基本信息
浏览量:3
职业迁徙
个人简介
William Caraher is an Associate Professor in the Department of History at the University of North Dakota. He took his B.A. in Latin and History at the University of Richmond and his Ph.D. in History at Ohio State University in 2003 with a dissertation titled “Church, Society, and the Sacred in Early Christian Greece”. This work focused on a social reading of Early Christian basilica style architecture in Greece and Caraher has published on the abandonment of these buildings, evidence for resistance in Early Christian architecture, and issues of monumentality in Christian Greece.
Since 2003, Caraher has been co-director of the Pyla-Koutsopetria Archaeological Project in Cyprus. This is an integrated, diachronic survey and excavation at a site on the south coast of the island which featured a major Roman and Late Roman harbor town, a Hellenistic fortification, and a probable Iron Age sanctuary. The monograph-length, synthetic study of the survey component of the project co-authored with David Pettegrew and R. Scott Moore has been accepted for publication with the American Schools of Oriental Research Archaeological Report Series as *Pyla-Koutsopetria: Survey at an Ancient Harbor Town*. The second volume on the results of our excavations is currently in manuscript form. Several reports have appeared in the *Report of the Department of Antiquities of Cyprus* (*RDAC*) and *Near Eastern Archaeology*. This work received funding from the University of North Dakota, the Institute for Aegean Prehistory, the Curtiss and Mary T. Brennan Foundation, and the Mediterranean Archaeological Trust.
Caraher has also published and published on his regional survey work with the Eastern Korinthia Archaeological Survey in Greece between 1997 and 2009, and this work has included sites of almost every historical period as well as archaeological methodology. His publications have appeared in the *Journal of Mediterranean Archaeology* and *Hesperia*.
Since 2010, Caraher has worked with an interdisciplinary team to publish the result of over 20 years of excavation at the site of Polis-*Chrysochous* on Cyprus by the Princeton Polis Expedition. The primary focus of this work has been on the two Early Christian basilicas at the site, and a synthetic report on the Early Christian to Medieval components of these buildings appeared in 2012 in the *Polis: City of Gold* exhibition catalogue published by Yale University Press. Work at the site has received support from the University of North Dakota and Dumbarton Oaks Research Library.

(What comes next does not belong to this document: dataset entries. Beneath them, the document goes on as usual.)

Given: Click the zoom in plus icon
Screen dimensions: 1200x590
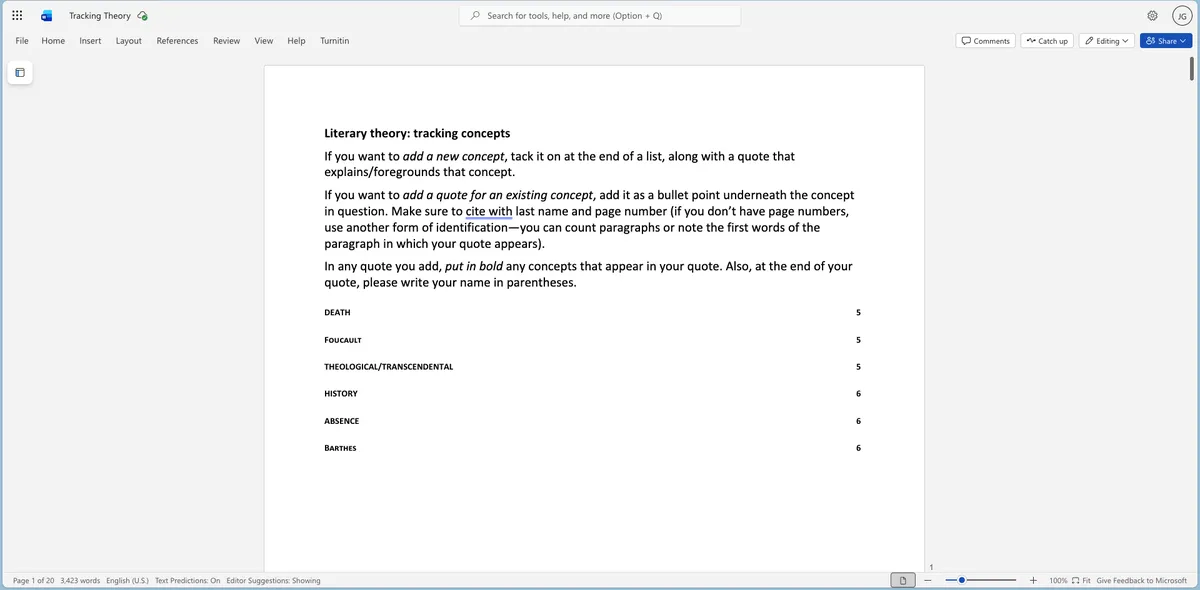Looking at the screenshot, I should coord(1033,580).
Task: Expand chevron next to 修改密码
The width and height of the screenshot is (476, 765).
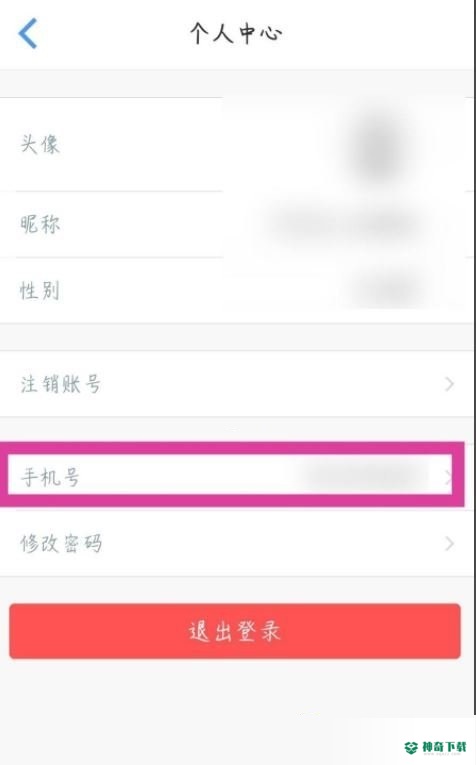Action: (x=449, y=543)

In 2012 he has applied the methods developed in the Mediterranean to begin to document the the life and material culture in the man camps in the Bakken Oil Patch in Western North Dakota. This initiative is a collaboration with Prof. Bret Weber in the Department of Social Work and earned a University of North Dakota Collaborative Research Grant and University of North Dakota Institute for Energy Studies Seed Grant.
Caraher has edited two volumes, a festschrift for Timothy E. Gregory with Linda J. Hall and R. Scott Moore and a volume of in the *International Journal of Historical Archaeology*. He is currently co-editing a volume on method and theory in Byzantine archaeology with Kostis Kourelis. He is also co-editor with Bret Weber of the *Grand Forks Neighborhood History Series* which supports academic-quality public history volumes on the buildings and neighborhoods in Grand Forks, North Dakota. The first volume in the series, written by Christopher Price and titled *The Old Church on Walnut Street: A Story of Immigrants and Evangelicals* appeared in 2012.

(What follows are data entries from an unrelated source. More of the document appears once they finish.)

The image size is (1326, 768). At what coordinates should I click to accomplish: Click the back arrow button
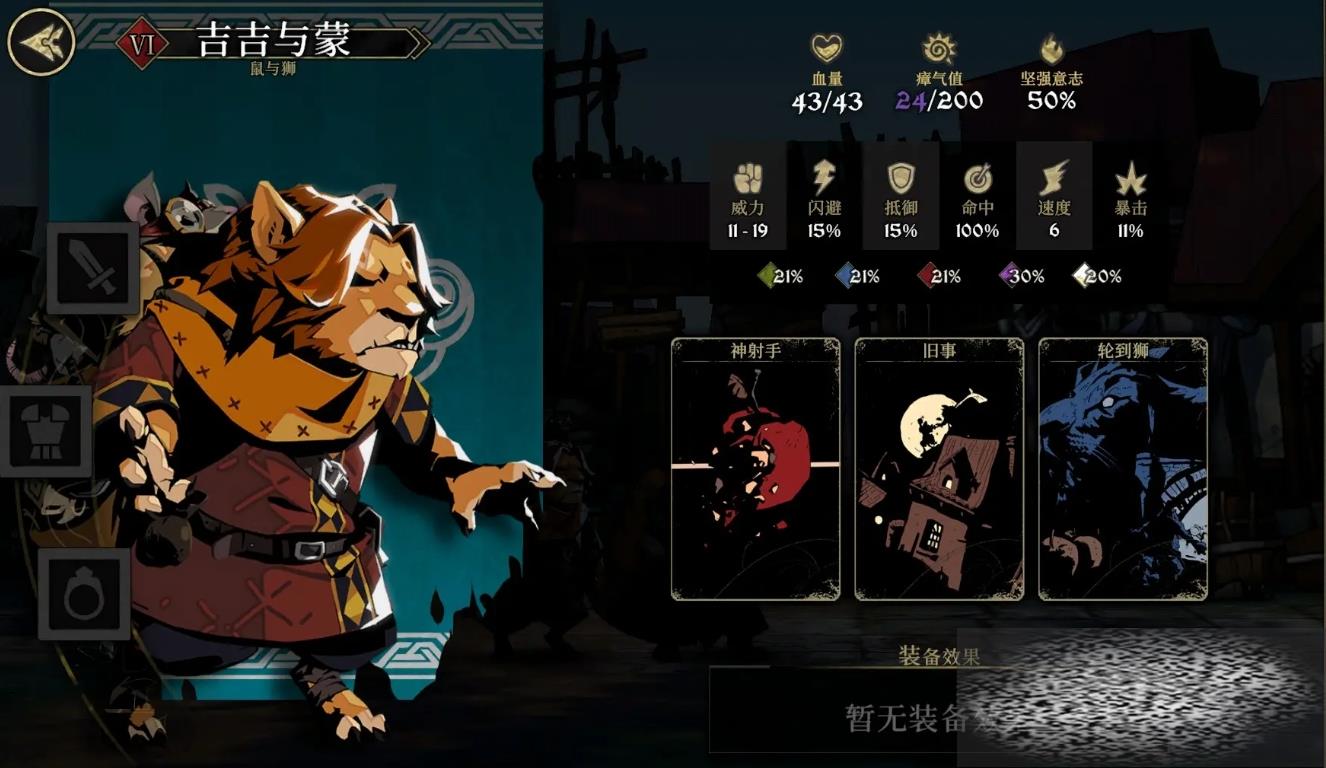pos(42,42)
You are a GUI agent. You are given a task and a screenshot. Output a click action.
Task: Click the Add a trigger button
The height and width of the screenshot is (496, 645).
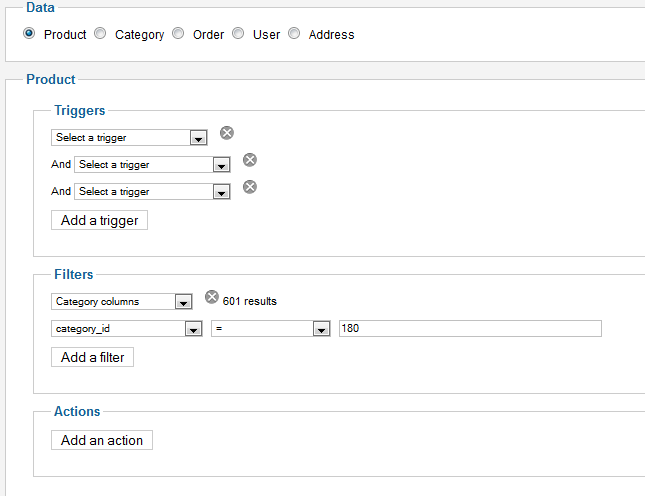(99, 220)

Perhaps his best-known scholarly accomplishment is his blog the *Archaeology of the Mediterranean World* which is among the most visible and widely read scholarly blogs on archaeological topics on the interwebs. He is also the co-author of the blog *Punk Archaeology* with Kostis Kourelis which will become part of a peer reviewed volume on the same topic in 2013. In 2006, he produced the award winning documentary *Survey on Cyprus*, directed by Josiah Patrow, and has quietly begun a new project to develop a digital academic press at the University of North Dakota.

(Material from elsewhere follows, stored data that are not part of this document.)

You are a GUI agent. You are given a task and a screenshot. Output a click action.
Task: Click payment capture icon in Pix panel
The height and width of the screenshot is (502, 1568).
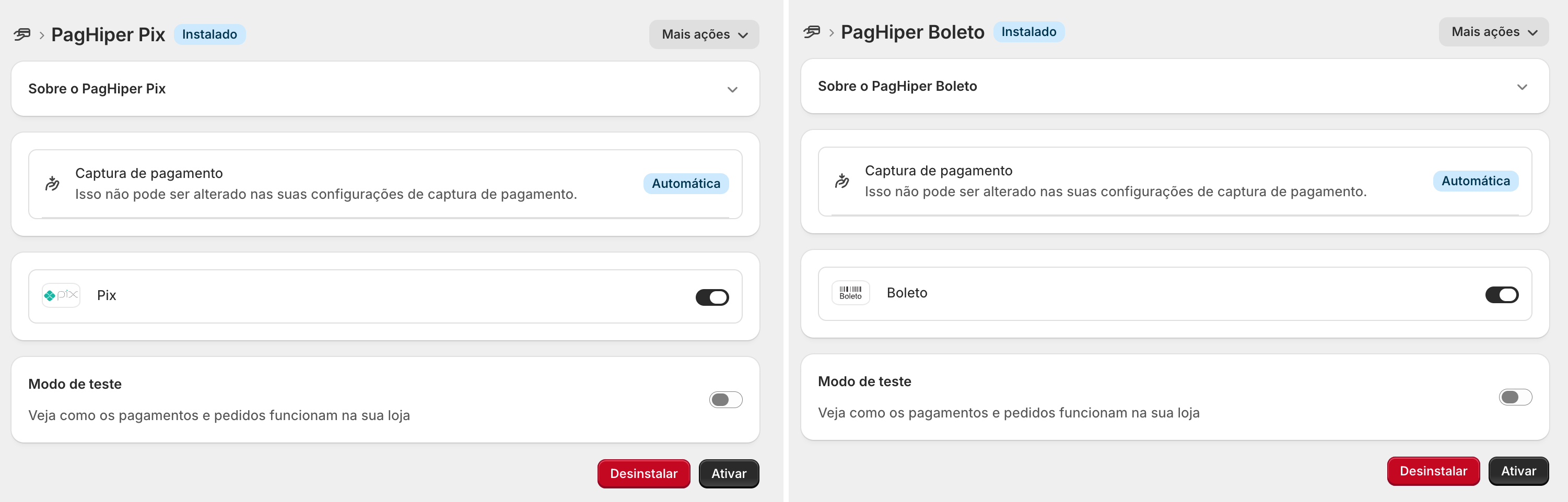(52, 183)
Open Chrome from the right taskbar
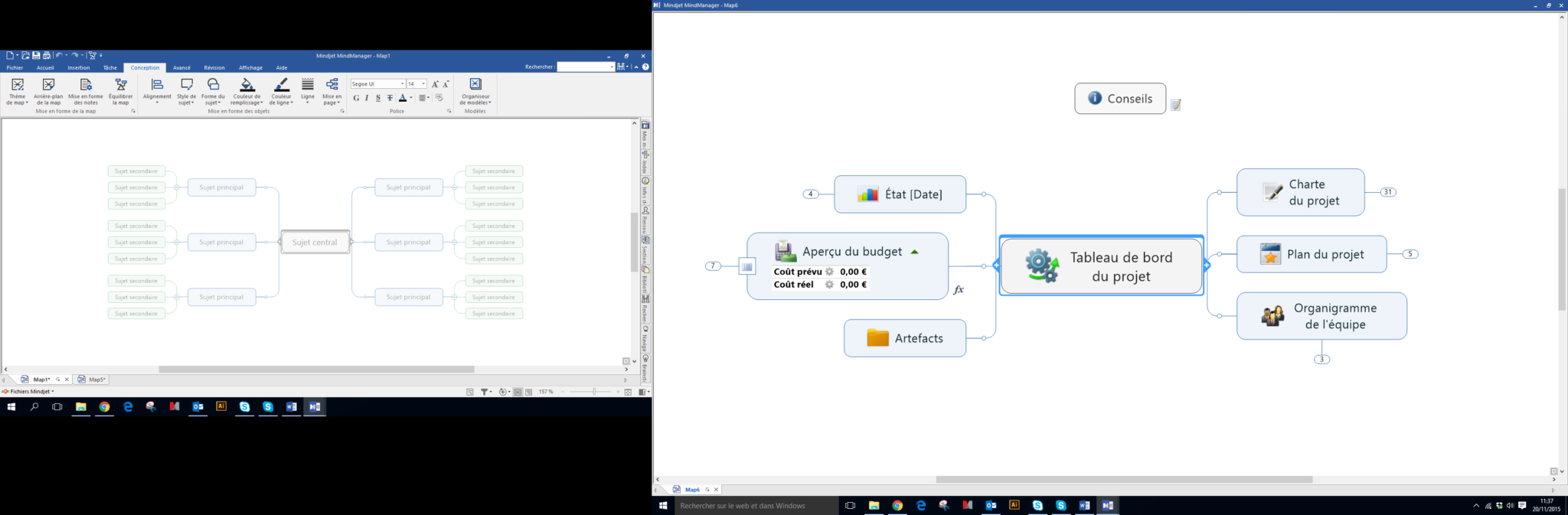 897,506
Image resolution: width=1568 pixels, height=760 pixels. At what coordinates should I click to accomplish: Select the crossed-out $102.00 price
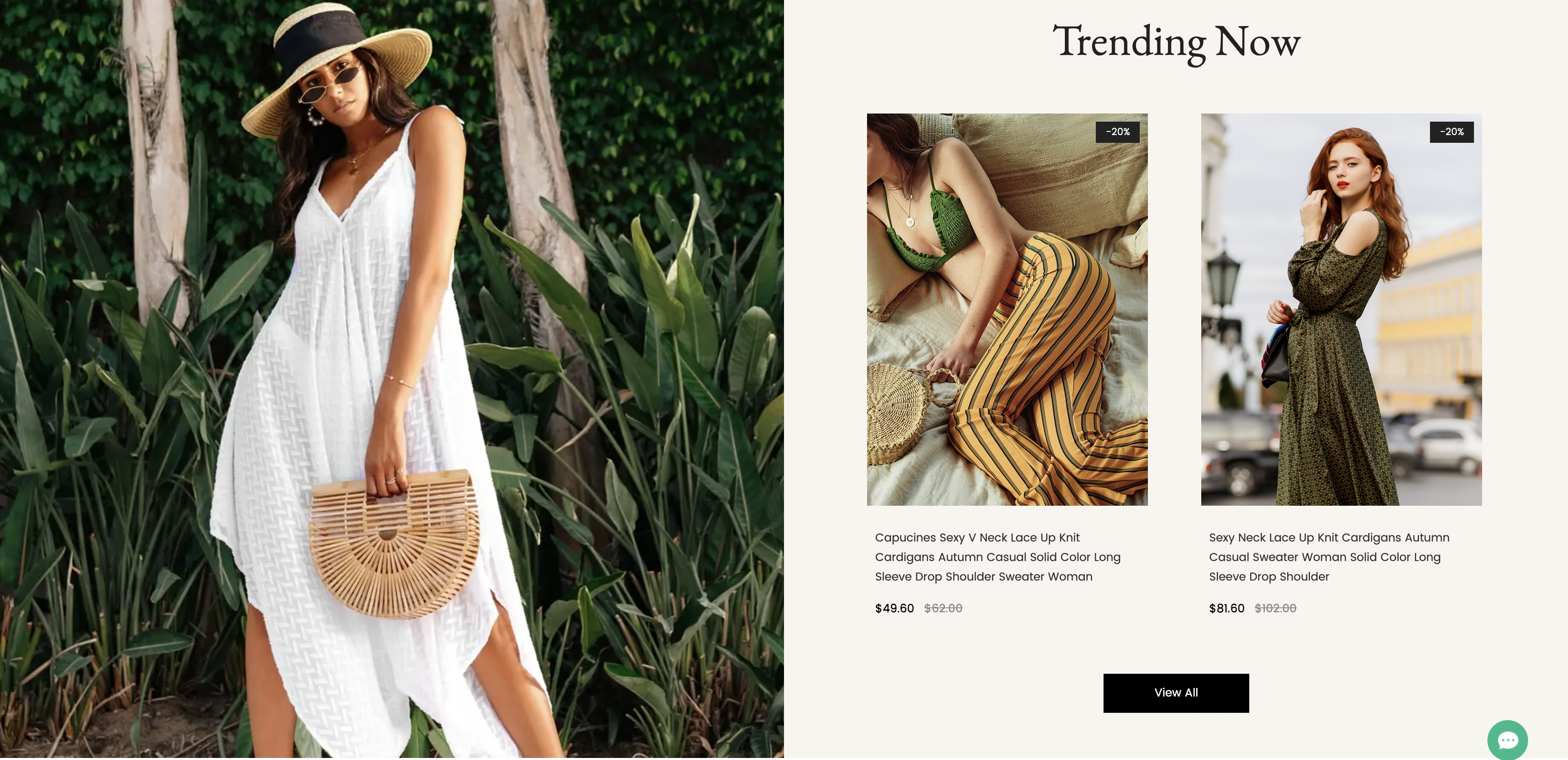click(x=1275, y=609)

Caraher is a founding member of the Working Group in Digital and New Media at the University of North Dakota. He is also a member of the Archaeological Institute of America and the American Schools of Oriental Research. In 2007-2008 he was the Carpenter Fellow at the American Schools of Classical Studies in Athens (and Jacob Hirsh and Doreen C. Spitzer Fellow from 2001-2003).
研究兴趣
论文共 51 篇作者统计合作学者相似作者
按年份排序按引用量排序主题筛选期刊级别筛选合作者筛选合作机构筛选
时间
引用量
主题
期刊级别
合作者
合作机构
Sarah A. James,Dimitri Nakassis,William R. Caraher,Scott C. Gallimore,Grace Erny, Rachel Fernandez, Joseph Frankl,Alyssa Friedman,Melanie Godsey,Machal Gradoz
Hesperiano. 1 (2024): 145-190
Historical Archaeologyno. 4 (2023): 1429-1430
Oxbow Bookspp.151-160, (2023)
SPECULUM-A JOURNAL OF MEDIEVAL STUDIESno. 3 (2023): 892-893
HESPERIAno. 4 (2022): 693-724
Critical Archaeology in the Digital Agepp.153-164, (2022)
The Byzantine Neighbourhoodpp.97-124, (2021)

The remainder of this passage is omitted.